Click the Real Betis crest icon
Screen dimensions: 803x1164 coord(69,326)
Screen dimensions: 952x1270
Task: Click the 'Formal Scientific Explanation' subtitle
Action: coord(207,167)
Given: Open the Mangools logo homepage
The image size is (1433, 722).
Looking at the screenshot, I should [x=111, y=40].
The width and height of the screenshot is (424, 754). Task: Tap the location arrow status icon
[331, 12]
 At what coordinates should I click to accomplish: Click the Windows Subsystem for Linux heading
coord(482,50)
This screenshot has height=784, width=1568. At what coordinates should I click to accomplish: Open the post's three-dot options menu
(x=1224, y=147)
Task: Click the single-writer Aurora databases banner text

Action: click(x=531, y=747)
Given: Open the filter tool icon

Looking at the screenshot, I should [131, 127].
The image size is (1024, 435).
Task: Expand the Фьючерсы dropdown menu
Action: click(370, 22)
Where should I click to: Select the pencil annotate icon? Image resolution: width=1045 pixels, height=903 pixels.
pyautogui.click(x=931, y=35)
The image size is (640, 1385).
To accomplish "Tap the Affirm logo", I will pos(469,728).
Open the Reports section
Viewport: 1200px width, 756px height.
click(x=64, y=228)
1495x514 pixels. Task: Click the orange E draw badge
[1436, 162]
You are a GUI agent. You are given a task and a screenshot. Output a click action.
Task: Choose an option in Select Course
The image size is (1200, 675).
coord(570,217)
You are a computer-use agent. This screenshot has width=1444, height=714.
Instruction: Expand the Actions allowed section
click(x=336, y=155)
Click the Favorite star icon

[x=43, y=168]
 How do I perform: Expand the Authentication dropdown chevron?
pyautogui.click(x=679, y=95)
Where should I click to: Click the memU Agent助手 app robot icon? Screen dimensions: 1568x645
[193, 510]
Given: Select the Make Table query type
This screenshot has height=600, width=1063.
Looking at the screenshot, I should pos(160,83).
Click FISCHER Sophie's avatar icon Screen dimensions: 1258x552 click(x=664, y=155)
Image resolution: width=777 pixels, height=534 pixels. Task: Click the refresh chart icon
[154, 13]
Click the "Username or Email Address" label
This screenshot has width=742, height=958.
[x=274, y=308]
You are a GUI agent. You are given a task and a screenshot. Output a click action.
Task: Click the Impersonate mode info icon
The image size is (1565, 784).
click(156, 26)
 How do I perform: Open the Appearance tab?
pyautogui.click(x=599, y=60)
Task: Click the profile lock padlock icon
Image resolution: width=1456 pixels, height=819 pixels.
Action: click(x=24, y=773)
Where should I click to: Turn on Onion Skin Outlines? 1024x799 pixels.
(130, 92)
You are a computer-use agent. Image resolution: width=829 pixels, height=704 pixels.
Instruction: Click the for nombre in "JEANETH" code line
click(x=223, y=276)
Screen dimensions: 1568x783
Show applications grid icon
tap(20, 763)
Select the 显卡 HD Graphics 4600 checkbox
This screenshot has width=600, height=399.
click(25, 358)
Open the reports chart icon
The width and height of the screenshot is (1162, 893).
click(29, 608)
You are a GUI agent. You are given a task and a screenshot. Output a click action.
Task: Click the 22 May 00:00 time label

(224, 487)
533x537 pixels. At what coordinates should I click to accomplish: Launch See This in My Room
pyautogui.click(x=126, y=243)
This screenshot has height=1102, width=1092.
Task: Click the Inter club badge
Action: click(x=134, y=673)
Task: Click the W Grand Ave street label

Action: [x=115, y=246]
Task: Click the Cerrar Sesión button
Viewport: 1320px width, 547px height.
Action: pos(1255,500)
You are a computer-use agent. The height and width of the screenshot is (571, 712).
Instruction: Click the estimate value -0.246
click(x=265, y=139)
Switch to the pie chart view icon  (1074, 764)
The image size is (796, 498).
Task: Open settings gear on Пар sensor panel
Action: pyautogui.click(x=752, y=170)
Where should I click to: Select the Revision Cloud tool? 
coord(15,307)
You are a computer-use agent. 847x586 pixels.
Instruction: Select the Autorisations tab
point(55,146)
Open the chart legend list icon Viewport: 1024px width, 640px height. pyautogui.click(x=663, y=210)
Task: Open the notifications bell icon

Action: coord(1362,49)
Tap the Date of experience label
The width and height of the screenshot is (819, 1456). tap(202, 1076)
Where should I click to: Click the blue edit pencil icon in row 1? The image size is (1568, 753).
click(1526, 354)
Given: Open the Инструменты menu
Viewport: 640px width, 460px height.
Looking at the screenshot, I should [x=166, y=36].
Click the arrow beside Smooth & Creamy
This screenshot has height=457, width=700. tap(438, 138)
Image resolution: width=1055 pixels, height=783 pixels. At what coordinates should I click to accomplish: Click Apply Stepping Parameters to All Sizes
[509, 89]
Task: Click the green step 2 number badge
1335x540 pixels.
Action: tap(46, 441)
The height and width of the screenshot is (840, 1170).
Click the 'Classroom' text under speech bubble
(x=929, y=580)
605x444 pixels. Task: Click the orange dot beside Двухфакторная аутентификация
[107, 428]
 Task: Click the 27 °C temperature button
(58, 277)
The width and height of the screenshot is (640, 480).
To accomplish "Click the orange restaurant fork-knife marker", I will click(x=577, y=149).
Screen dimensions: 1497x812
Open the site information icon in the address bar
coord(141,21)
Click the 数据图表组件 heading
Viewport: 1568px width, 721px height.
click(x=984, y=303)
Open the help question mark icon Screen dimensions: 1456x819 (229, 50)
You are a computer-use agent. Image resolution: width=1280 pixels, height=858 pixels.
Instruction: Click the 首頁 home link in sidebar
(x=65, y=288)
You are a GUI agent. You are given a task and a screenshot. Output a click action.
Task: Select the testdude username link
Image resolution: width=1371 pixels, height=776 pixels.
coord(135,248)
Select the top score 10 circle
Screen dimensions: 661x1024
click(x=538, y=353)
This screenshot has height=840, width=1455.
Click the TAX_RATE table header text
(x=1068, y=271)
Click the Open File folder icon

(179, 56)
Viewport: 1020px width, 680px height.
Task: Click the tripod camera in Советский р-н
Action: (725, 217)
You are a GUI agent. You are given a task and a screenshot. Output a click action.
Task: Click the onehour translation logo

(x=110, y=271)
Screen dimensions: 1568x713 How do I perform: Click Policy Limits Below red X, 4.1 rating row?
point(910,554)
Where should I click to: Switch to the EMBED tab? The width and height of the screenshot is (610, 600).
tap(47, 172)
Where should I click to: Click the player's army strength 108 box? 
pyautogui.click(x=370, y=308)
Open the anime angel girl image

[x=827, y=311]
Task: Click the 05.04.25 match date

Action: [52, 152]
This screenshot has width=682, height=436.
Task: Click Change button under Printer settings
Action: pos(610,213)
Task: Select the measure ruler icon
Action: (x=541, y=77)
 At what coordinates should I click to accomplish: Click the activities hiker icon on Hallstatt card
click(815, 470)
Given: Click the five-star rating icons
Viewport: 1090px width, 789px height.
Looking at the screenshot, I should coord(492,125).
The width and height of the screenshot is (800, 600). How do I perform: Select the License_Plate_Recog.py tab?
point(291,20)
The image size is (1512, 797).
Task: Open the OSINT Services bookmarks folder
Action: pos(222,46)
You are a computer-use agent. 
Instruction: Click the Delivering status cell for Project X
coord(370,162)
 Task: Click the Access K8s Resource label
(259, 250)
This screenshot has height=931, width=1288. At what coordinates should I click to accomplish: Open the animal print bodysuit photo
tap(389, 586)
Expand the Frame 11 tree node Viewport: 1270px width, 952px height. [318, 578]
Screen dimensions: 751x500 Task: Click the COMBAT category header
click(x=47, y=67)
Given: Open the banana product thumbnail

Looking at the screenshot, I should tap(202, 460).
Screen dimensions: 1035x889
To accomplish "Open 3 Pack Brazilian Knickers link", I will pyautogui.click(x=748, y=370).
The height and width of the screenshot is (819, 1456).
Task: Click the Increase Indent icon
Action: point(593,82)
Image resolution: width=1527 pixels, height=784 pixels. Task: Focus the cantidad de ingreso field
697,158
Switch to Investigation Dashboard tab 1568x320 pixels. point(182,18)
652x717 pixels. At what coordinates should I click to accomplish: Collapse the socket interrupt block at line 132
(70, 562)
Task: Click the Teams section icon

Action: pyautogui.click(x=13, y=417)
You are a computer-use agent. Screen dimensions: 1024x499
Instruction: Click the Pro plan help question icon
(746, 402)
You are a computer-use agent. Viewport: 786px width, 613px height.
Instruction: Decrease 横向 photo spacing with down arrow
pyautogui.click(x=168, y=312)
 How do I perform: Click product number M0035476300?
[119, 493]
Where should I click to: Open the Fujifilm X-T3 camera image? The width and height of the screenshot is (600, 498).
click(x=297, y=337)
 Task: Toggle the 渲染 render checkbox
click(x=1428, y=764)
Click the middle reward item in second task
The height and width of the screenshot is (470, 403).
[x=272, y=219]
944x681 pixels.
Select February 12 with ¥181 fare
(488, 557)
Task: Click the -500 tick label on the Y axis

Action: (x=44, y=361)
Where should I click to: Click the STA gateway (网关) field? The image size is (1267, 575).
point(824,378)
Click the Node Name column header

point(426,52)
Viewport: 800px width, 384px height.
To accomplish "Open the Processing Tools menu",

····················

■ TASK OBJECTIVE ■
Format the data as a numbered list, starting with the line that contains "This screenshot has height=840, width=1455." and going on through the line that contains "tap(47, 172)", with both of those lines included. Leave out any blank lines.

■ EXPECTED ANSWER ■
1. This screenshot has height=840, width=1455.
2. Click the TAX_RATE table header text
3. (x=1068, y=271)
4. Click the Open File folder icon
5. (179, 56)
6. Viewport: 1020px width, 680px height.
7. Task: Click the tripod camera in Советский р-н
8. Action: (725, 217)
9. You are a GUI agent. You are given a task and a screenshot. Output a click action.
10. Task: Click the onehour translation logo
11. (x=110, y=271)
12. Screen dimensions: 1568x713 How do I perform: Click Policy Limits Below red X, 4.1 rating row?
13. point(910,554)
14. Where should I click to: Switch to the EMBED tab? The width and height of the screenshot is (610, 600).
15. tap(47, 172)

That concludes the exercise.